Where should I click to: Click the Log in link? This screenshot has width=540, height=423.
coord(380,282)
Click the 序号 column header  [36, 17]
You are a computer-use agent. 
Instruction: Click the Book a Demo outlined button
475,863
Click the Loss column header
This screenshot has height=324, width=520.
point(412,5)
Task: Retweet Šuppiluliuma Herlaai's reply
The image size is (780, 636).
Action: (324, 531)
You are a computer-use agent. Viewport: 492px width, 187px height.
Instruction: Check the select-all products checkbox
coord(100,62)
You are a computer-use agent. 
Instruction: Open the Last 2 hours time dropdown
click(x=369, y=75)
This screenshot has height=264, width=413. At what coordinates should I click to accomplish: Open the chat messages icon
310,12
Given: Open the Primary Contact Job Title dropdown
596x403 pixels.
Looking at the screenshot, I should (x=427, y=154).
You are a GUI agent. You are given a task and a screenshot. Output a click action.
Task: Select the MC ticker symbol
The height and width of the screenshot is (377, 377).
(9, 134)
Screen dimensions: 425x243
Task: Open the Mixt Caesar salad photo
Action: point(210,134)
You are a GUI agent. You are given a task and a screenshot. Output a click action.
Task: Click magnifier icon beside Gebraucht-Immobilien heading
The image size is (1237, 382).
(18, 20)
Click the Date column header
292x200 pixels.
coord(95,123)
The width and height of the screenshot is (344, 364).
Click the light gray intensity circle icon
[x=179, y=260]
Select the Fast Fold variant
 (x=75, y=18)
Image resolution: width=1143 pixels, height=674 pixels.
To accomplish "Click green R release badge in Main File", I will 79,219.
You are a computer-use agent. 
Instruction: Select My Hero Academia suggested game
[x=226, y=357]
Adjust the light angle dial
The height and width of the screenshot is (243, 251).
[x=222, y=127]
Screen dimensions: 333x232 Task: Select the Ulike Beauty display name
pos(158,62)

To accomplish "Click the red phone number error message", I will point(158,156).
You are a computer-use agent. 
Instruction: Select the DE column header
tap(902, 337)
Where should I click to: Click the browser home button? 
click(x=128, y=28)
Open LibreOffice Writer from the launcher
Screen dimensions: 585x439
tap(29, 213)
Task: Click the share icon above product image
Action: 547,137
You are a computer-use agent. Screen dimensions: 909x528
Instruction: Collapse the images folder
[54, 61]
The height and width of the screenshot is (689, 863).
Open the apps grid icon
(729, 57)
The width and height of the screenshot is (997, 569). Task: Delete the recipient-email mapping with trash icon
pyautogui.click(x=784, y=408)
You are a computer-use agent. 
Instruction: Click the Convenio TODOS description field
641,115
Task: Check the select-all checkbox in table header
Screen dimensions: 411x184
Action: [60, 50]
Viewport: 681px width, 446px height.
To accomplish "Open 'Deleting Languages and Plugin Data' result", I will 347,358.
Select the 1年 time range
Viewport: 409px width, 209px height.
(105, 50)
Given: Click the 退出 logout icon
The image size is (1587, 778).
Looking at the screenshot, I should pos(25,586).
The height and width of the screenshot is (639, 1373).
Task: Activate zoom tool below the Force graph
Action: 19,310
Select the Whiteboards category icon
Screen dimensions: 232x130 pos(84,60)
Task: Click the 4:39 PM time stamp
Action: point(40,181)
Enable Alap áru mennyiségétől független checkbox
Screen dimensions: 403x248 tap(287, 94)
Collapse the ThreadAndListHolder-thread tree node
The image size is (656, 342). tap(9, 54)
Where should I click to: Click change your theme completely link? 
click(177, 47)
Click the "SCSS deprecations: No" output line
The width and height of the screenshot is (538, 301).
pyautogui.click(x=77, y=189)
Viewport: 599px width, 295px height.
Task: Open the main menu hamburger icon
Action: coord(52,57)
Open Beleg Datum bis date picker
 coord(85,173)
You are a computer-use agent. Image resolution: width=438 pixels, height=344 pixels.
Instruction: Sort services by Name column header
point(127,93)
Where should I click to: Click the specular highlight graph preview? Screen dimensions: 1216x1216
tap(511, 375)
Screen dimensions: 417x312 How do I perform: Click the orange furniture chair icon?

--------------------

Exercise instructions -> Among the lines above, please count those that contain the string "will" and write the number by itself.

Your solution -> 3